Clay Matthews is introduced at a game at Lambeau Field. Matthews, who signed a five-year contract this week to stay with the Packers, says the Packers franchise is something special.

Raymond T. Rivard photograph

The Green Bay Packers is a different franchise, I think every Packers fan and most people who view the organization from the outside agree – and Clay Matthews reiterated what we already know today when he talked about his new contract and much more on SiriusXM NFL Radio.

First of all, the organization doesn’t have a single owner who pushes their personality on the team – in fact, the Packers have thousands of owners – the fans who own stock in the team. Though they have no say in how the organization is managed, the members of the Packers board of directors hear what the fans say, what they think.

Aaron Rodgers is poised to sign a new contract with the Green Bay Packers.

Raymond T. Rivard photograph

Second of all, professionalism has been the key word that describes the Packers on and off the field. When the Mike McCarthy/Ted Thompson/Mark Murphy took over the reins of the team about eight years ago, they picked up where the Mike Holmgren/Ron Wolf/Bob Harlan triumvirate left off and it’s been a relative smooth transition. The bottom line is that there is an unspoken code in Green Bay – one that was so well described by Mathews.

Here’s what he had to say about how players handle the issue of contracts:

"“We like to keep everything in-house, make sure we handle our business professionally. There is not a lot of buzz around these contract negotiations, as well as Aaron’s here in the near future. So I’m sure we will wake up one day and hopefully they will announce he is the highest-paid quarterback. In the meantime, you are not going to be hearing much grumbling from anyone.”"

His description hits home for all Packers fans – folks who have come to expect excellence not only from the leaders of the franchise, but also from the players who excel on the field and carry themselves with dignity off the the field.

Again, here’s Matthews, who has only been in Green Bay for four years, but clearly understands how things operate:

"“I think that is one of the most important things they look at. Obviously, you need to have athletic ability and be able to help this team, but for the most part, you look at the players up and down the board, it’s very rare that you are going to find a Packer get into trouble or saying something outlandish.”"

About as outlandish as they get in Green Bay these days is Jermichael Finley who occasionally opens his mouth and inserts his foot by saying stupid things, but he also comes around when he hears the backlash. The most recent example of that was Finley’s declaration that he would donate funds for every dropped pass and every one of his touchdown catches to be used toward helping those in Boston. By doing so, Finley has redeemed himself and placed himself in good stead, and is a shining example as to why the Packers organization expects more from its players than most.

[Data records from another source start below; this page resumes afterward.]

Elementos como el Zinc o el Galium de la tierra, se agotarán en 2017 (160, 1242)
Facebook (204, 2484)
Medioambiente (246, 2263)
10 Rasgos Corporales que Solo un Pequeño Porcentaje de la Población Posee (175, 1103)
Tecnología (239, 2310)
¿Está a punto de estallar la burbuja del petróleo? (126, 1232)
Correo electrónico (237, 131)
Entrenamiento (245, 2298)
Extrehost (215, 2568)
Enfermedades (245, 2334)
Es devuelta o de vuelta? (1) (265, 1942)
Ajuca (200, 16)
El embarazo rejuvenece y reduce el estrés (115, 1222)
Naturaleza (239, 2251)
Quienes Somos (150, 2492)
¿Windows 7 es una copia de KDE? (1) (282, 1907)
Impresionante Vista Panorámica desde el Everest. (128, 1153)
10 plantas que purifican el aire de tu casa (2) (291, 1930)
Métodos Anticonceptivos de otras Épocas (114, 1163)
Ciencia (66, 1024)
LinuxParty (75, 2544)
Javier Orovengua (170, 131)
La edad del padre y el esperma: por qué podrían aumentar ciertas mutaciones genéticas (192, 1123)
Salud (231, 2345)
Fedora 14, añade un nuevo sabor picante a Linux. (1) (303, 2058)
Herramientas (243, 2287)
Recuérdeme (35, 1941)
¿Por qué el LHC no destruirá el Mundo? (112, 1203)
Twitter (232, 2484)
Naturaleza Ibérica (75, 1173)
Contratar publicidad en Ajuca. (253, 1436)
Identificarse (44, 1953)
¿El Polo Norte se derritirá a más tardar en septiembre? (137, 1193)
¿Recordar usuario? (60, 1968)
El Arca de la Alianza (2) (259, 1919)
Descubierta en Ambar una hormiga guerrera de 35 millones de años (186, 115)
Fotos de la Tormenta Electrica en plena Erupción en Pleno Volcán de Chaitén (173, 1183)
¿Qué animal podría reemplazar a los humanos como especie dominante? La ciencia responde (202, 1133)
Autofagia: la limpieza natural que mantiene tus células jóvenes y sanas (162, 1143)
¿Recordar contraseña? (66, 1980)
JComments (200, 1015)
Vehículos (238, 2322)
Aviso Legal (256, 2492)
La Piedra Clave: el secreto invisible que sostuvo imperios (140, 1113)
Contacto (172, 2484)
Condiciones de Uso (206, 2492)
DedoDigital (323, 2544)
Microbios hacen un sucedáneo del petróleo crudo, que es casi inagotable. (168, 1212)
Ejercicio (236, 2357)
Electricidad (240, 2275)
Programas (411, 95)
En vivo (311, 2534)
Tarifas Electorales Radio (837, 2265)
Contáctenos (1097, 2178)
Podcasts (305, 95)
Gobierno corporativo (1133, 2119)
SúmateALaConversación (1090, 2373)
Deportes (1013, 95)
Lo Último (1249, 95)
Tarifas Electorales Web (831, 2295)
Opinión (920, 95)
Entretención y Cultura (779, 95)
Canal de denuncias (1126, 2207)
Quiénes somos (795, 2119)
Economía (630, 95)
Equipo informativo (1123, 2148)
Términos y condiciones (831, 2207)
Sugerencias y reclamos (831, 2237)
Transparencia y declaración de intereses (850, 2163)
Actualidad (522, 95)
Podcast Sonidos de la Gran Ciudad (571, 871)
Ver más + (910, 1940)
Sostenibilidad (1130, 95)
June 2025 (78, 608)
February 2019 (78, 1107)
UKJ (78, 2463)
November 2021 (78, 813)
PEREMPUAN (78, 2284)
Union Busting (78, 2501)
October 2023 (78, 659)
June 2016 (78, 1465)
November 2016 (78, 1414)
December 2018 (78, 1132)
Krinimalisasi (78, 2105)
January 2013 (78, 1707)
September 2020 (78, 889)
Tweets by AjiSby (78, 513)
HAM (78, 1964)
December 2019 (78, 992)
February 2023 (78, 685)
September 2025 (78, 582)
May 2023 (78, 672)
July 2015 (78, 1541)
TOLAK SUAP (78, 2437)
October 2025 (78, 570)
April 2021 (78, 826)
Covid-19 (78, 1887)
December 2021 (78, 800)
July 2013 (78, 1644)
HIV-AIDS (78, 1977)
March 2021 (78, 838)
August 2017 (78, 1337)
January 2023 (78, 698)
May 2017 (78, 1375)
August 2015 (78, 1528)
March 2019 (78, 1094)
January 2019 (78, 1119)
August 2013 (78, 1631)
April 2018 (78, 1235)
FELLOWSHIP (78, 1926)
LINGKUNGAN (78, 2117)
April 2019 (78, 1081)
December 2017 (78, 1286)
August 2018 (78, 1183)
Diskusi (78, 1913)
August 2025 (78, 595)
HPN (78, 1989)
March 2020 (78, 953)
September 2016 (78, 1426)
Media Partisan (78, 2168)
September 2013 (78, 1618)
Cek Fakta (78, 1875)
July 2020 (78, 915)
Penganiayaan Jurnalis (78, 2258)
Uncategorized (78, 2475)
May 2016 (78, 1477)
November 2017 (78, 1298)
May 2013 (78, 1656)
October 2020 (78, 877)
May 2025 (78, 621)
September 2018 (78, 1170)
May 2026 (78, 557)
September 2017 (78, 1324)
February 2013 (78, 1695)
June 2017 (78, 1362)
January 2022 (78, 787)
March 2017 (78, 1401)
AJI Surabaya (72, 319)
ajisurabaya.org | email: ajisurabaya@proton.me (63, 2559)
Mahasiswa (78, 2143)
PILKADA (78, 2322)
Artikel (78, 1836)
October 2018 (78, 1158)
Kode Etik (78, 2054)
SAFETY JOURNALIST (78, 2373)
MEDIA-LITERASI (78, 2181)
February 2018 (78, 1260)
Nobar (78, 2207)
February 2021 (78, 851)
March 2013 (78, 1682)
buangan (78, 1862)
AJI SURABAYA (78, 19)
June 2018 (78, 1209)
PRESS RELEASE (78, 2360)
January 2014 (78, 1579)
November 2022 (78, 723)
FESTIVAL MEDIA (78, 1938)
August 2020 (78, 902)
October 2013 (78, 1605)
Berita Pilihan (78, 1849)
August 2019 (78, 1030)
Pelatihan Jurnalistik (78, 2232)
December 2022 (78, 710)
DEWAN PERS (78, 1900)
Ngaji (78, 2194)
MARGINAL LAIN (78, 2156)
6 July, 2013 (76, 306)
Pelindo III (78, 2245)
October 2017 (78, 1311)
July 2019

Matthews is a happy man because of the $69 million contract he signed with the Packers this week, so maybe his words are somewhat influenced, but he wouldn’t have signed the contract in the first place had he not believed them before putting pen to paper.

What Matthews is describing is a winning formula where the team rewards its players when they perform on the field and take care of their personal lives in an upstanding way.

That’s what makes this franchise different and why players like Matthews and soon-to-be-the-highest-paid-quarterback-in-the-league Aaron Rodgers are glad to be a part of it and will be so for many years to come.